TASK OBJECTIVE: The records shown below are to be repeated exactly and completely.

DATA PROVIDED:
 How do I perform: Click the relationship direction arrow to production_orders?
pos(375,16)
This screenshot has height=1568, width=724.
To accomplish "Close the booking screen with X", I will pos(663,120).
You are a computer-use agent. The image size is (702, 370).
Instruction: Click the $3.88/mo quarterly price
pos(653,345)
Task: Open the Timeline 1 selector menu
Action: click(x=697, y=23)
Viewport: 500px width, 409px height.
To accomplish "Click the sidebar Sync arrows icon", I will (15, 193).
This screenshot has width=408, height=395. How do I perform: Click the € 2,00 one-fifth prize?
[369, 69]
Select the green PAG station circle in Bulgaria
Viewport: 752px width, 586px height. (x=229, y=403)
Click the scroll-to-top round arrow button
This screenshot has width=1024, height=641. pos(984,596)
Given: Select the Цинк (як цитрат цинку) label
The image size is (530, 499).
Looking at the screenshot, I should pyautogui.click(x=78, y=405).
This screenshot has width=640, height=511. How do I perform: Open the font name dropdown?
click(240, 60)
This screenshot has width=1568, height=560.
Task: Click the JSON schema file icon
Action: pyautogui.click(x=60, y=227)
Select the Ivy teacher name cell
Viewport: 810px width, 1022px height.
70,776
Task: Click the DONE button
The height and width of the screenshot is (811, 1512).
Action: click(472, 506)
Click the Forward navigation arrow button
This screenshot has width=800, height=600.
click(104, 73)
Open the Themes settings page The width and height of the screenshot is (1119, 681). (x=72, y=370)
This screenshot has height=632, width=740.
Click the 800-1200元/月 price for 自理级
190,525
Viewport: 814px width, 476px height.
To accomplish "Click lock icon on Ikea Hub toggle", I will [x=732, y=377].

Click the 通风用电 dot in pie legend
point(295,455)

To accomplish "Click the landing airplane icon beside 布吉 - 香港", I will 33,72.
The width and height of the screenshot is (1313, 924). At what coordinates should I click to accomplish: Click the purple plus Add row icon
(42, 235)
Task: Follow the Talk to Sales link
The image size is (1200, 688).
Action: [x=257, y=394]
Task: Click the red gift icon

TASK ANSWER:
 How do I perform: Click the relationship direction arrow to production_orders?
pos(375,16)
This screenshot has height=1568, width=724.
To accomplish "Close the booking screen with X", I will pos(663,120).
You are a computer-use agent. The image size is (702, 370).
Instruction: Click the $3.88/mo quarterly price
pos(653,345)
Task: Open the Timeline 1 selector menu
Action: click(x=697, y=23)
Viewport: 500px width, 409px height.
To accomplish "Click the sidebar Sync arrows icon", I will (15, 193).
This screenshot has width=408, height=395. How do I perform: Click the € 2,00 one-fifth prize?
[369, 69]
Select the green PAG station circle in Bulgaria
Viewport: 752px width, 586px height. (x=229, y=403)
Click the scroll-to-top round arrow button
This screenshot has width=1024, height=641. pos(984,596)
Given: Select the Цинк (як цитрат цинку) label
The image size is (530, 499).
Looking at the screenshot, I should pyautogui.click(x=78, y=405).
This screenshot has width=640, height=511. How do I perform: Open the font name dropdown?
click(240, 60)
This screenshot has width=1568, height=560.
Task: Click the JSON schema file icon
Action: pyautogui.click(x=60, y=227)
Select the Ivy teacher name cell
Viewport: 810px width, 1022px height.
70,776
Task: Click the DONE button
The height and width of the screenshot is (811, 1512).
Action: click(472, 506)
Click the Forward navigation arrow button
This screenshot has width=800, height=600.
click(104, 73)
Open the Themes settings page The width and height of the screenshot is (1119, 681). (x=72, y=370)
This screenshot has height=632, width=740.
Click the 800-1200元/月 price for 自理级
190,525
Viewport: 814px width, 476px height.
To accomplish "Click lock icon on Ikea Hub toggle", I will [x=732, y=377].

Click the 通风用电 dot in pie legend
point(295,455)

To accomplish "Click the landing airplane icon beside 布吉 - 香港", I will 33,72.
The width and height of the screenshot is (1313, 924). At what coordinates should I click to accomplish: Click the purple plus Add row icon
(42, 235)
Task: Follow the Talk to Sales link
The image size is (1200, 688).
Action: [x=257, y=394]
Task: Click the red gift icon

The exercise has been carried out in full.